The training will take some work: neither woman has a rowing background. Both identify as sailors. But they’re confident about taking on the ocean in a specially equipped ocean-going boat.

“It’s a completely unassisted race, so we can’t take on any outside assistance,” Roland explains. That means they must produce their own water with a desalination device, carry 4,000 calories’ worth of military rations for each day aboard, and the bathroom is … a bucket. There is a small cabin to duck into during severe weather.

Roland and Champion will only have each other at sea for at least 45 days. While the general goal is to stay in the boat, sometimes they’ll have to jump in for a dip. “Actually, we will be getting in the water because it’s important that we clean the bottom of the boat in order to keep up speed, like less resistance, because a lot of things will grow,” Roland explains. But they know to be careful.

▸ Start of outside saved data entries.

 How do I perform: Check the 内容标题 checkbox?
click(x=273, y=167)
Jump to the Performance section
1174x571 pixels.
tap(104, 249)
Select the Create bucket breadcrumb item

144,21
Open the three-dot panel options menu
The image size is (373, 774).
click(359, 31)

“The idea of like, thousands of feet beneath you …” says Champion. “It is crazy,” Roland adds. “You don’t want to drop anything.”

Team Ocean Grown is still raising money for their own boat and seeking sponsors for operational costs, which will reach about $100,000. They set up a tent outside McGarvey’s Saloon & Oyster Bar during the Annapolis Boat Shows, and the crowd was generous.

The team is also actively raising funds for Homebridge Youth Society, in Canada where Roland grew up, which provides residential care to youth in the foster system.

“For these kids, I really want to be that person,” she says.

The team will show foster kids the definition of perseverance—alternating two hours on, two hours off. In all, race organizers say each team will take more than 1.5 million oar strokes over the race.

Just how grueling is it? Rowers burn more than 5,000 calories per day, and by the end of the race the rowers have lost an average of 26 pounds. Team Ocean Grown plans to bulk up before the race in preparation. And of course, they’ll practice rowing … a lot.

“You just get to a point where you keep going and going. Kind of not thinking, that’s the goal,” Roland says.